Sunday morning, I will be journeying far out of London to participate in PLACE EXPLORATION, "a practice-based research residency into the depths of place at Kestle Barton, whereby place is defined as something that is constructed by a washing back and forth between the past and the future, between the self and the collective, as the shoreline is perpetually recomposed by the sea."
"How did you get here?", they asked:
As far as I can tell, my memory begins on the coast with the highest tides in the world.
I grew up in rural New Brunswick, Canada. Spending my formative years so close to the ocean, I developed a need to see where it went every 6 hours and 13 minutes, which is the length of time between high and low tide in the Bay of Fundy. As I developed an attachment to my surroundings, I also grew eager to leave.
I spent time away; years in Asia—Japan, Thailand, Korea, India— tides in Hawaii, the UK, Europe and across Canada.

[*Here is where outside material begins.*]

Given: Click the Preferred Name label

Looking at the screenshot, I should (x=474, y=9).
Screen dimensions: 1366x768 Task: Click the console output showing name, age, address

Each place has gotten under my skin, but I never feel more of a participant in the rhythms of the world than when I am one foot in the ocean, knowing that my body is a conductor.
With that, I have dedicated my practice to act as an embodied collage of that moment: to be a conductor. Flowing through curatorial projects, teaching and learning, installation and other forms of making, most of my work involves collaboration. It hasn't happened overnight and, like the coastlines responding to the tide, it is always shifting and evolving, with wear lines and erosion as certain memories/ideas have been repeated and reworked or lost along the way.
PLACE EXPLORATION appeals to me for a number of reasons beyond it being nearly the closest point (that I can currently access) to where my practice began, although that has crossed my mind. As an artist with a socially engaged practice, PLACE EXPLORATION is an opportunity of being with, connecting and conducting moments with artists who might share a similar ethos, participating in their practices and developing new instances of wear lines and erosion in my own.
And, it takes me to the coast.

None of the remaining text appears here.